I heard National Review Online's Stanley Kurtz talking about the evils of gay marriage on NPR this morning and I thought: Is this the best the Right can do? Here was his smoking gun: Scandinavian countries that have embraced gay unions for the past ten years have high illegitimacy rates now -- so one has to be related to the other. Any college freshman studying logic knows this as a logical fallacy -- post hoc, ergo propter hoc, B followed A, therefore B must have been caused by A.
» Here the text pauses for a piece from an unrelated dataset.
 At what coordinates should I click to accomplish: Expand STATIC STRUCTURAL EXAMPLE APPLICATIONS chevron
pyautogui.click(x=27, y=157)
I'd have to dig a lot deeper to find the numbers that properly refute this nonsense, but here's an academic paper (PDF here; HTML here) that gives rates of out-of-wedlock births in 1973 and 1996 for various European countries (the second Swedish number is for 1995). Here are the numbers (from Table 1 on page 25 of the paper):

France:

1973: 8%

1996: 39%

Belgium:

1973: 3%

1996: 18%

Netherlands:

1973: 2%

1996: 17%

W. Germany:

1973: 6%

1996: 14%

Italy:

1973: 3%

1996: 8%

Denmark:

1973: 17%

1996: 46%

Ireland:

1973: 3%

1996: 25%

UK:

1973: 8%

1996: 36%

Sweden:

1973: 29%

1995: 53%


You don't need a Ph.D. in statistics to recognize that (with the exception of Italy) all these countries saw comparable significant increases in illegitimacy over the period in question. So what's so special about the Scandinavian countries that legitimized gay unions?